Passage provided:
━━━━━━━━━━━━━━━━

My daughter Erinn turns 5 today. She entered the world kicking and screaming and has kept our whole family on our toes since day one.
I stumbled upon the term “high needs” in the early months with baby Erinn when I hoped for a “cure” for my always-fussy, never-happy newborn who refused to be set down or held by anyone other than mom. I didn’t find a cure; but I found a post from child rearing expert Dr. Sears that explained the complicated, intense personality traits of what he has coined a “high needs” child. He and his wife researched this specific type of infant/kid when their fourth baby was significantly more difficult than the three prior and there were no apparent physical or neurological reasons. High needs babies:
- Do not respond immediately, or at all, to typically comforting things like nursing, rocking, drives in the car, pacifiers, swings or bouncey seats.
- Startle easily when sleeping during the day and have trouble falling asleep at night.
- Need constant movement – not simply to be held.
- Do not accept “substitute” care like babysitters or even other family members well.
There’s nothing wrong with high needs kids and it’s not a disorder; it’s simply personality-based and something that parents fare better to accept than to try to change.
If you’re a parent rocking what you believe to be a high needs infant, or trying to keep your shit together while dealing with a high needs toddler, I want to tell you something: there’s a bright side. Either high needs babies get easier, or parents adapt to their shenanigans (or both), but as these big-personality little ones get older, life with them gets pretty sweet. Here’s what I’ve learned about my own high needs darling Erinn in the past 5 years of parenting her.
The Intensity Goes Both Ways
When Erinn cries, everything gets wet. When she screams, her voice goes hoarse. When she’s angry, you should probably get out of the way. But you know what? When Erinn laughs, it comes from somewhere deep in her belly and bellows out, across the house. When she’s excited, it’s electric. When she’s happy, it’s contagious. Erinn is intense and when you experience those good moments with her, it reminds you what it really feels like to be alive. She pushes every button, from warm to frigid, and often within the same hour. I tried to get her to take a much-needed nap earlier today and she cried, and cried, and cried (and never fell asleep) saying “Mom! Why are you ruining my life?” When she got her wits (and happiness) back, she told me “Mom, you are the most beautiful, smart mom in the whole world and if I had glitter, I would make you a big crown that said ‘Best Mom’.” She’s all in, always, and it makes for some pretty incredible moments when you are along for the ride.

━━━━━━━━━━━━━━━━

Data provided:
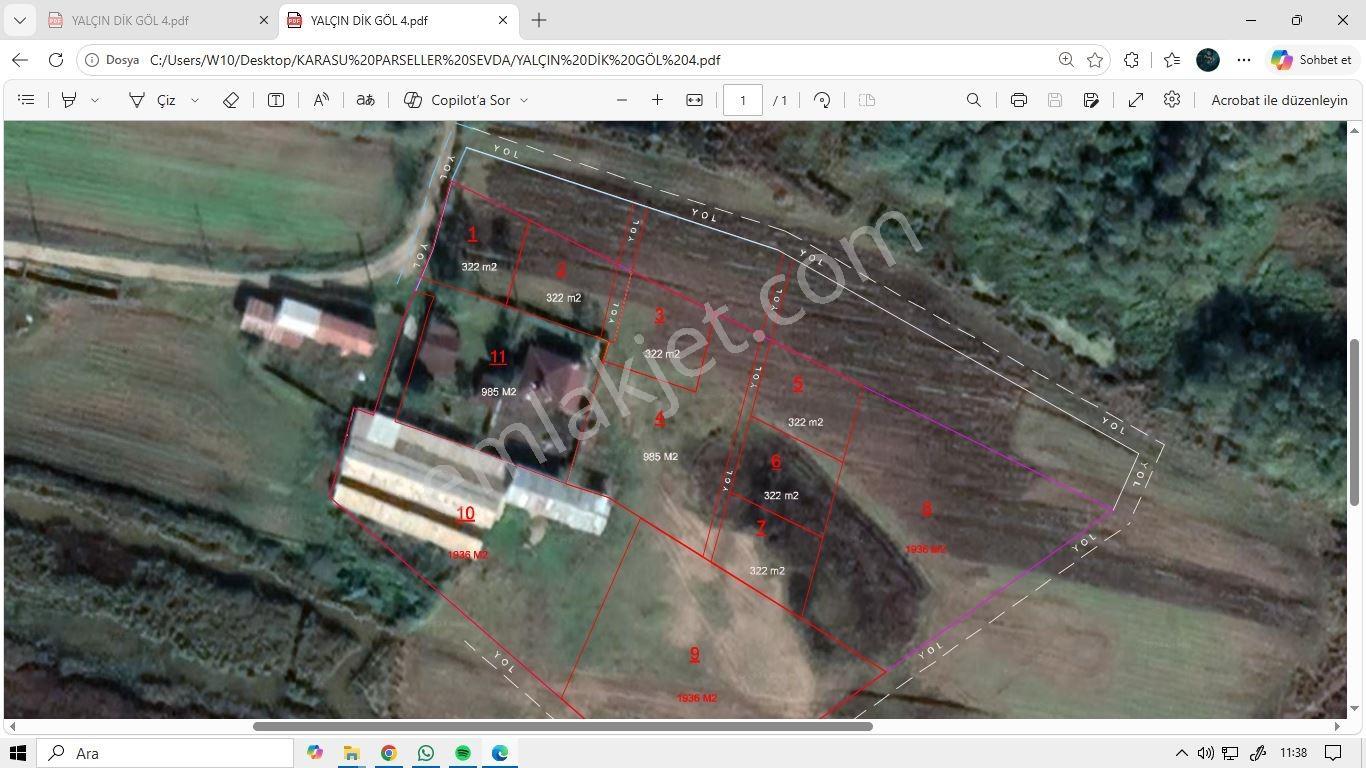Click the Find magnifier in PDF toolbar
1366x768 pixels.
click(x=973, y=100)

━━━━━━━━━━━━━━━━

Goal: According to the parenting piece, what led Dr. Sears and his wife to research "high needs" children?

Result: Their fourth baby was significantly more difficult than their three earlier children, and there were no apparent physical or neurological reasons for it. That prompted them to study this specific type of infant and child.